Alice’s affair, driven by an insatiable lust yet hindered by guilt, takes on a film noir vibe, not only with her narration, but also with cryptic conversations, ominous music (by Patrick Doyle, which is also quite romantic at times, with a catchy though unchanging theme that doesn’t bother with any slight variations; it is, oddly, the best aspect of this picture), and tragic pasts. There’s also an overly friendly sister (Natascha McElhone), a nosy best friend (Amy Robbins), and very few details about Adam’s history; Alice fails to ask any questions, even concerning Adam’s relationship status. It hardly seems to matter, though; she’s so madly in love that she doesn’t care what skeletons might be lurking in his closet.

This mystery thriller, based on the novel by Nicci French, harbors plenty of secrets, especially with the design of the timeline, which turns the bulk of the picture into a flashback. It’s also a strange romance, as Alice pines after Adam, following him around like a lost puppy, trying desperately to win his affections and to make him proud. In the midst of this, they experiment with erotic asphyxia during sex, which hopes to parallel the dangers of extreme sports but instead overshadows the mystery. Plus, there are creepy, printed notes that warn of Adam’s former endeavors and conquests, hinting at an unknown third party spying on the overly trusting young woman.

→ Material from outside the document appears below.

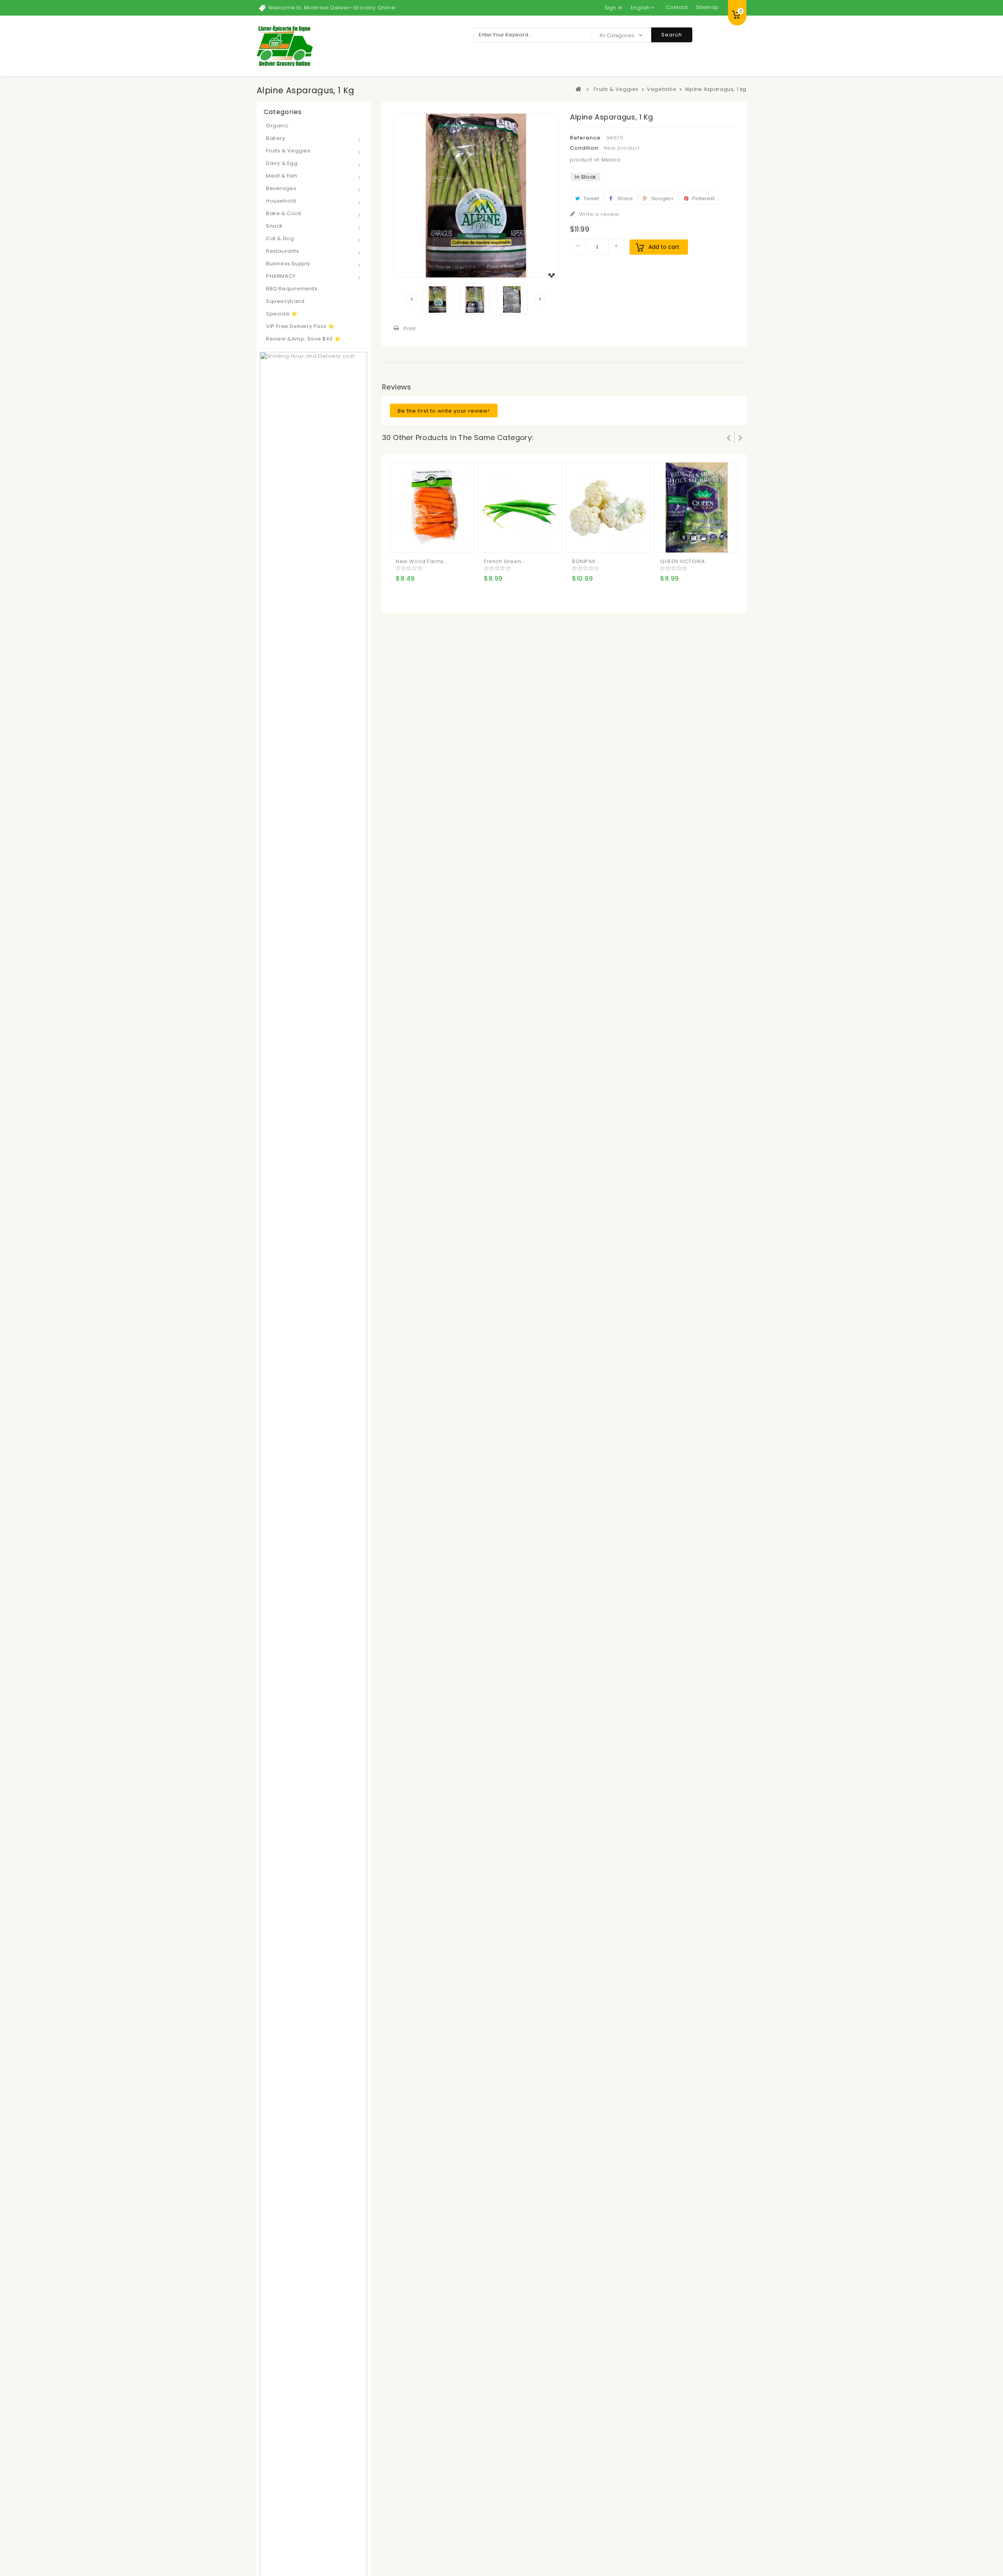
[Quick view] (434, 540)
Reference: (586, 137)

Sadly, Graham’s acting is noticeably deficient; she can’t manage to speak her lines with the sincerity necessary to sound even remotely convincing, especially with this erotic-thriller material. And in this whirlwind romance – one that sees a diminishing trust and increasing paranoia – authenticity is essential. Here, her plight comes across as overworked and manufactured, rather than organically forming, like in a Hitchcock piece. Graham spends the last third of the film looking worried, even when eating breakfast or riding the subway or drinking tea. She’s much better suited for comedy, though it’s likely she was cast in “Killing Me Softly” primarily for her sleek figure, which she shows off frequently.

“I could break your neck, I love you so much.” Toward the conclusion, the suspenseful scenarios amplify, but so does the nonsense of the lead couple’s BDSM proclivities (at one point, while tied up on a table, Alice cuts off Adam’s tirade to say that she has to pee). And it again takes away from the mystery, which is entirely guessable, devolving into something more outrageous, perverse, and trivial than plausible or nerve-wracking.